TASK ITEM: Keep the wording of the records intact as you retype them, and omit every image.

INFORMATION PROVIDED:
■ ■ ■ ■ ■ ■ ■

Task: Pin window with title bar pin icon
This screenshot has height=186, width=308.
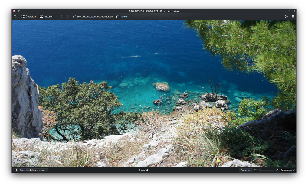Action: [18, 11]
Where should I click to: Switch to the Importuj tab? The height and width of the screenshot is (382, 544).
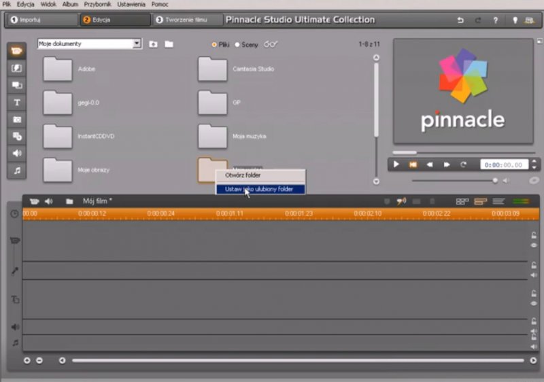pos(41,20)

■ ■ ■ ■ ■ ■ ■

RESULT OF THE TASK:
Task: Pin window with title bar pin icon
This screenshot has height=186, width=308.
Action: [18, 11]
Where should I click to: Switch to the Importuj tab? The height and width of the screenshot is (382, 544).
pos(41,20)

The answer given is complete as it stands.